#### [ASSIGNED TASK]
From the entries below, retype only the lines from the one with "Screenshot is 485x2576." through the one with "[Categories submenu] (472, 2467)", exactly as written.

Records excerpted from a collection
▬▬▬▬▬▬

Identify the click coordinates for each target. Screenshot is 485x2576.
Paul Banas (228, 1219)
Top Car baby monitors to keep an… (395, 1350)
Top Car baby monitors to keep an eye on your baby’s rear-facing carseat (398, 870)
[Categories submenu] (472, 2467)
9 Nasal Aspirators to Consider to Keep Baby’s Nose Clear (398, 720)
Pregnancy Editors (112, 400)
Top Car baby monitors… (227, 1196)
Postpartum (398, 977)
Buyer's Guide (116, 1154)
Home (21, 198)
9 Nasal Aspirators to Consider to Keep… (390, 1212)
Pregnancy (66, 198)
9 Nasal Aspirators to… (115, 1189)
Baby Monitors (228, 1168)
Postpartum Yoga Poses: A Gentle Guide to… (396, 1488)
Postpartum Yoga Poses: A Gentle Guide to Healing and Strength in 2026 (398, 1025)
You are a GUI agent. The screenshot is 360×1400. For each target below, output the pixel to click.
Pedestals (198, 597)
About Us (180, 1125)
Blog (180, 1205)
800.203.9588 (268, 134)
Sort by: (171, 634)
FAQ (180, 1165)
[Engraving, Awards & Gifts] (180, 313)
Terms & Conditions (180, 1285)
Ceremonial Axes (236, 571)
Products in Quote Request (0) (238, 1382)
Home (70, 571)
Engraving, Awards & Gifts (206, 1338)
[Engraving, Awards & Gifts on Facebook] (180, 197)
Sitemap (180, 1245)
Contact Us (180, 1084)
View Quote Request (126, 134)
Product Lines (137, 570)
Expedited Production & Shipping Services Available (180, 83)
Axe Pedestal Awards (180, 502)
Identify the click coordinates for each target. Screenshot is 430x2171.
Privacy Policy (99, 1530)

▬▬▬▬▬▬

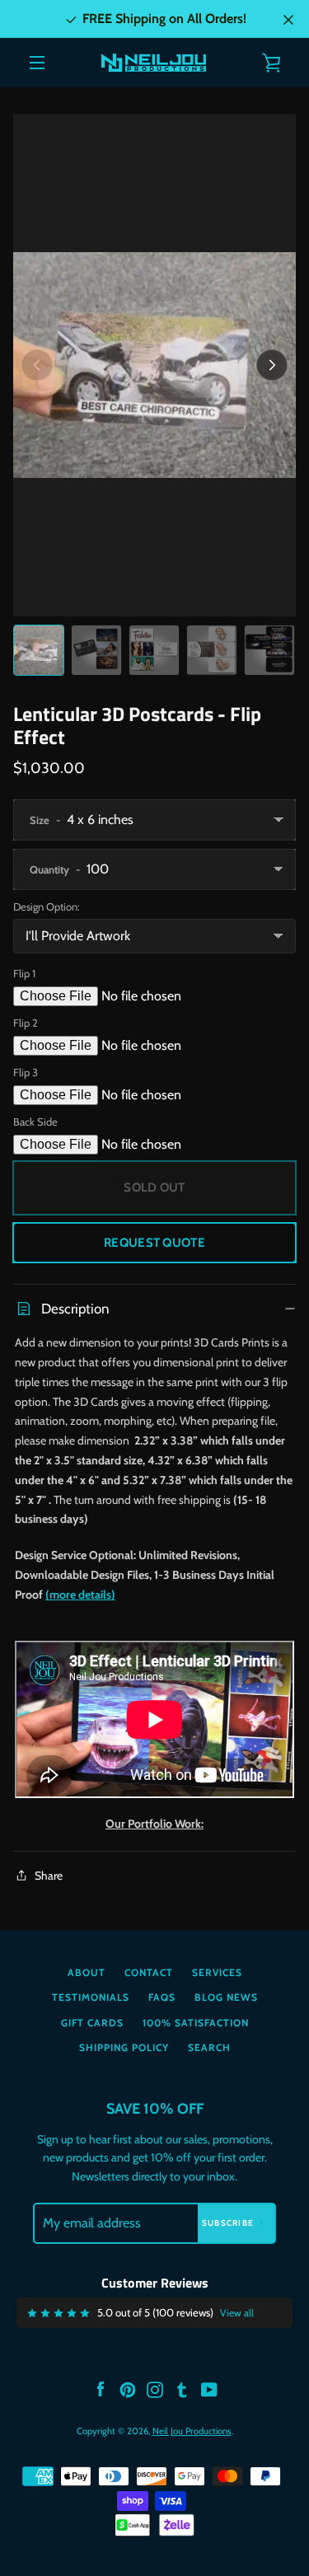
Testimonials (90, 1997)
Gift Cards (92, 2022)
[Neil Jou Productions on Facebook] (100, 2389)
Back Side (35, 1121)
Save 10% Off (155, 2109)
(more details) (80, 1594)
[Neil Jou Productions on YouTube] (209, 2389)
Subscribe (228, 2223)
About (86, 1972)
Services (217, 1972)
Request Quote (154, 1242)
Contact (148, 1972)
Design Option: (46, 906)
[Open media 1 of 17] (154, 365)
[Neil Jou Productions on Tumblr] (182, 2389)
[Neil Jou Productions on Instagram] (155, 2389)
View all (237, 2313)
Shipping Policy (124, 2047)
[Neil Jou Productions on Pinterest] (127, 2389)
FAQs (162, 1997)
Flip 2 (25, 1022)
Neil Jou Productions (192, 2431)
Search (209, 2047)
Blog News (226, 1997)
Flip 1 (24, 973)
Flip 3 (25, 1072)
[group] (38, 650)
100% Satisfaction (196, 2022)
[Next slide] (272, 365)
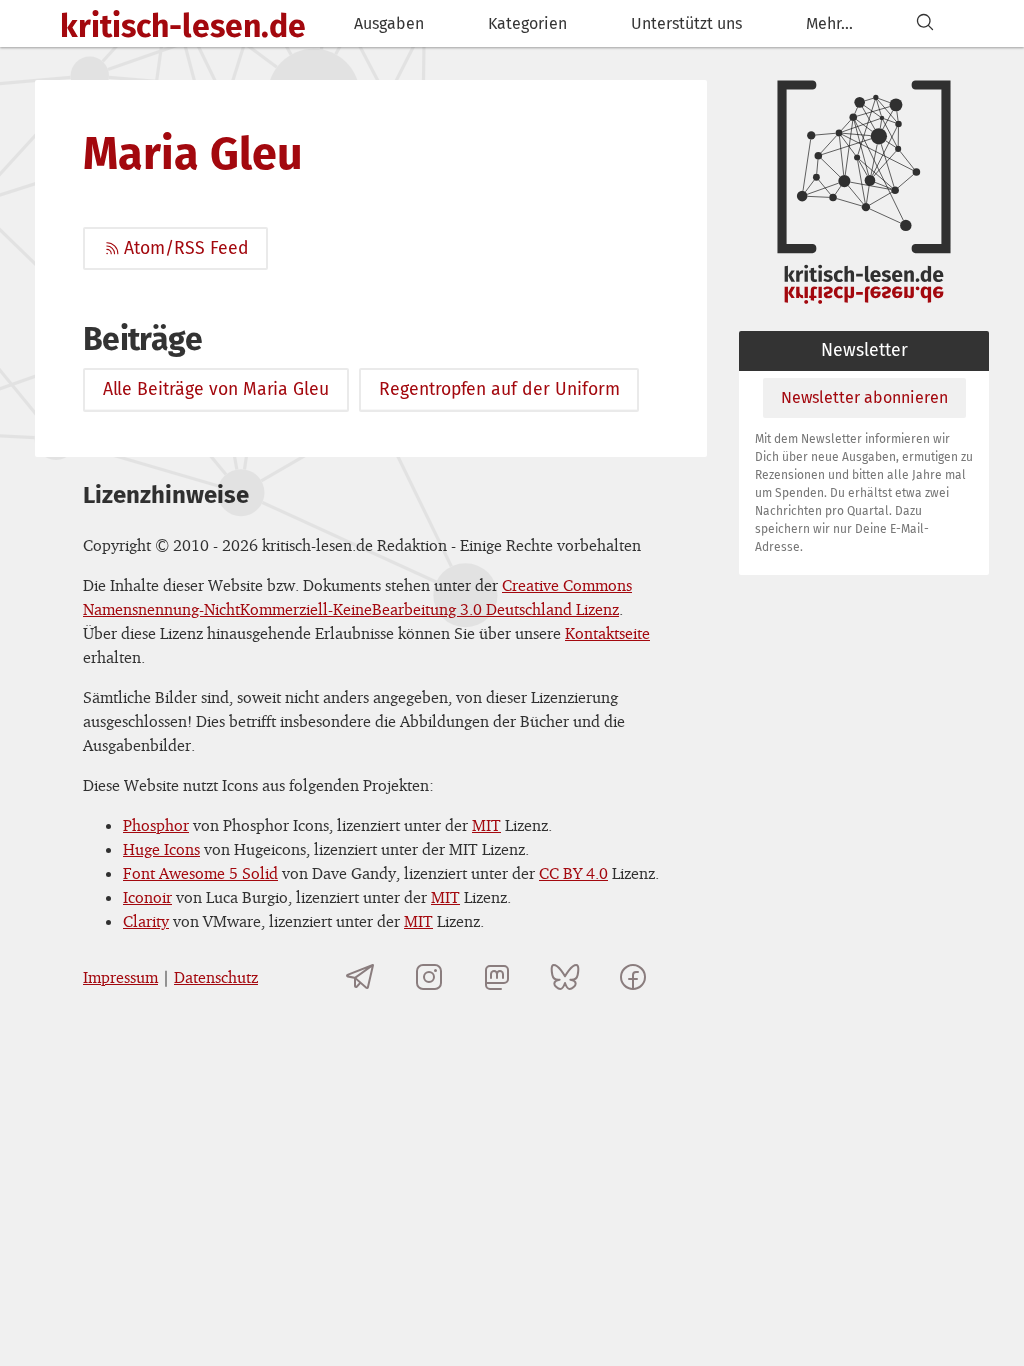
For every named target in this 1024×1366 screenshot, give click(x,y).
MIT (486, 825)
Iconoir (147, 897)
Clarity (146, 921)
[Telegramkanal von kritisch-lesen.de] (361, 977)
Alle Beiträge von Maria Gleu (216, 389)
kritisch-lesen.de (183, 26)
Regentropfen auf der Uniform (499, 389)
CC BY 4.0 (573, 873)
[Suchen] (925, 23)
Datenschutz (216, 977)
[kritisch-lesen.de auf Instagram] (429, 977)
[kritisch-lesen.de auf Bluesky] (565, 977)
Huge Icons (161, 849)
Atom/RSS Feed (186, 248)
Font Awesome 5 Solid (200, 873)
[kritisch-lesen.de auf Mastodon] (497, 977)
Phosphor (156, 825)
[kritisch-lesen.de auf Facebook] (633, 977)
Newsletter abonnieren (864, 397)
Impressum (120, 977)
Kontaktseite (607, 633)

▬▬▬▬▬▬

#### [RESPONSE TO THE EXERCISE]
Identify the click coordinates for each target. Screenshot is 485x2576.
Paul Banas (228, 1219)
Top Car baby monitors to keep an… (395, 1350)
Top Car baby monitors to keep an eye on your baby’s rear-facing carseat (398, 870)
[Categories submenu] (472, 2467)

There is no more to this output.